Bir yandan hızlı hızlı yürürken bir yandan da yanımdan geçen insanlara elimdeki şemsiyeyle fiyaka atıyorum. Öyle pahalı bir şeyde değil üstelik, yağmur yağmaya başlayınca birden yağan yağmur gibi bitiveren seyyar satıcılardan alınmış ucuz adi bir şey. Ancak benim için keyif nedeni, hayata daha sıkı sarılmam için bir neden bulmuşum gibi beni mutlu ediyor. Aniden yağmurla birlikte birde rüzgar çıkıyor, bende usta bir dümenci gibi rüzgara göre yön veriyorum ona. Çünkü biliyorum ki, ters bir hareketimde parça parça olacak. Kaldırımlarda tek tük şemsiye cesetleri görüyorum telleri kırılmış.

Servisin geçtiği noktaya az kaldı şu köşeyi döndüm mü ordayım. Saate bakıyorum tam servis saati, köşeyi döner dönmez uğursuz servisi görüyorum. Kaldırıma doğru yavaşlıyor ve aniden hızlanıp yola devam ediyor. Elimde şemsiye donup kalıyorum tam kallavi bir küfür basacakken aniden yönünü değiştiren rüzgar beni gafil avlıyor “uleeeeeeeeennnnnnn” dememe fırsat kalmadan ters dönüyor ve telleri kırılıyor. Ellerimde parçalanan şemsiyeye acı acı bakarken yağmur damlaları “tıp tıp” kafama düşüyor ve ben ağlamamak için kendimi zor tutuyorum.

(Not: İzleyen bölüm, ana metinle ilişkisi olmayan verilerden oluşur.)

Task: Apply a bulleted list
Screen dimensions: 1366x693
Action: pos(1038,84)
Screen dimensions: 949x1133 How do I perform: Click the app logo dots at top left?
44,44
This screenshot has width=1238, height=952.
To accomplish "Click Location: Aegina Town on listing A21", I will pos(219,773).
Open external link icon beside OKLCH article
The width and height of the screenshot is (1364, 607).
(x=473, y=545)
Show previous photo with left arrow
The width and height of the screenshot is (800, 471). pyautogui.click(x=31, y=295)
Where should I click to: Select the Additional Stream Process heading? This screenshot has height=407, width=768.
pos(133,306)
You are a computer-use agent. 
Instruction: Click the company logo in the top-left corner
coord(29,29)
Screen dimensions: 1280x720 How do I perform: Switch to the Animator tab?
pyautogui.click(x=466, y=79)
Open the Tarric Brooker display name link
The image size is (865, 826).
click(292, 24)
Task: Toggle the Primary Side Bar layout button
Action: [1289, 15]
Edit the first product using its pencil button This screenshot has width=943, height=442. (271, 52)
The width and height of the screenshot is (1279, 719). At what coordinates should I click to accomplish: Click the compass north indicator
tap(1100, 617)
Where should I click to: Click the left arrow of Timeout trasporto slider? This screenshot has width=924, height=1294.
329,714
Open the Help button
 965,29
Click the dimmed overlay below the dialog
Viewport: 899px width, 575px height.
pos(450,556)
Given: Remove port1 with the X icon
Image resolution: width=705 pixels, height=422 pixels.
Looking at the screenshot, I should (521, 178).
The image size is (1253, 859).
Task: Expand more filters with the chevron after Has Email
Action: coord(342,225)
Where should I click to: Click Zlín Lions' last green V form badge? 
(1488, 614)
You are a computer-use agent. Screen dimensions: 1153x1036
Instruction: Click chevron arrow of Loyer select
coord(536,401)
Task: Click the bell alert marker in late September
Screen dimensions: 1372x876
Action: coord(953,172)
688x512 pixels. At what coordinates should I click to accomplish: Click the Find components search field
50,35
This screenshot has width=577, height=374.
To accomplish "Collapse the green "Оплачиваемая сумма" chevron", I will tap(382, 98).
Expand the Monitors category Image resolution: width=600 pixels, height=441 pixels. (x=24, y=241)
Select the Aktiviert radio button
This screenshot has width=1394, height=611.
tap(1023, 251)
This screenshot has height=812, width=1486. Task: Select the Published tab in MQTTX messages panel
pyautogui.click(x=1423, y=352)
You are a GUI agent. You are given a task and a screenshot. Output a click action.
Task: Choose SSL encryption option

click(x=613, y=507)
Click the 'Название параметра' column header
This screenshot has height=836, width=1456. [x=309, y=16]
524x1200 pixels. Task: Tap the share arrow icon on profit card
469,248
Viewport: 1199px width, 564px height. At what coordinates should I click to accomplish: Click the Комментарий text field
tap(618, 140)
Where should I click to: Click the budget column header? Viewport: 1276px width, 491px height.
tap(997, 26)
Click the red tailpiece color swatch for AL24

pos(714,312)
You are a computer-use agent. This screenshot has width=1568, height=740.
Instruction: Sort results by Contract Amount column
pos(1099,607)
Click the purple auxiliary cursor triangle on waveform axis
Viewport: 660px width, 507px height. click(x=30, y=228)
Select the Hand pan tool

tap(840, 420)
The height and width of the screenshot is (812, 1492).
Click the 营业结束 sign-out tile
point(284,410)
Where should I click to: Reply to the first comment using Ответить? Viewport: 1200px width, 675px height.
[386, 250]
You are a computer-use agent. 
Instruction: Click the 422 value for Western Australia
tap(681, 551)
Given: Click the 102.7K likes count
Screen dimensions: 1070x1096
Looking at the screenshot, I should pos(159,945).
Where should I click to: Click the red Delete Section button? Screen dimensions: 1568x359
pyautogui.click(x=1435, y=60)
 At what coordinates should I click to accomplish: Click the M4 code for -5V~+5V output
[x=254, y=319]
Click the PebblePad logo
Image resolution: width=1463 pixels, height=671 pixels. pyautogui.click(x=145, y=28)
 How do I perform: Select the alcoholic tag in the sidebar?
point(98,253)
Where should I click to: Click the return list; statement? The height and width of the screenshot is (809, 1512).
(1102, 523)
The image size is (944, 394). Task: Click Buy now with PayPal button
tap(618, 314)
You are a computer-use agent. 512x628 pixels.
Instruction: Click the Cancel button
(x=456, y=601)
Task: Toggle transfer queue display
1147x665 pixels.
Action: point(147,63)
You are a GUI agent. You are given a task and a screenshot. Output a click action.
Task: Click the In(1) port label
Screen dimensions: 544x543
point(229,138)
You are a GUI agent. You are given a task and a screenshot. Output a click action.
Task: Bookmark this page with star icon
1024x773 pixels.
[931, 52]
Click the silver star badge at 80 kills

Kös kös fakirhaneye doğru dönüyorum sırılsıklam olmuş vaziyette.

Eve giriyorum radyoyu açıyorum. Yavaş yavaş ıslanan elbiselerimi çıkartırken radyodan bir haber sesi geliyor: ”Değerli yazarımız Orhan Pamuk Nobel Edebiyat Ödülünü kazandı.”

Birden radyoya dönüyorum içimde büyük bir neşeyle ”Hay yaşa” diyorum. Yatağa uzanırken birden telefonum çalıyor.

– Lan Allah’ın Kabardey’i işe gittin mi? Gitmediysen kahvaltı yapalım. Senin evin oralardayım. Bizim komiseri bir yere bıraktım. Biraz zamanım var hadi hazırlan, diyor arkadaşım. Neşem biraz daha yerine geliyor

– Tamam lan deli Abaza evdeyim gel diyorum.

Keyfim eni konu yerine geliyor. Bak işte diyorum kendi kendime, karamsar olmak için bir neden yok. Orhan Pamuk Nobel’i kazanmış, arkadaşımla da kahvaltı yapacağım. Kırılan şemsiyemin acısı içimde hafifliyor birden.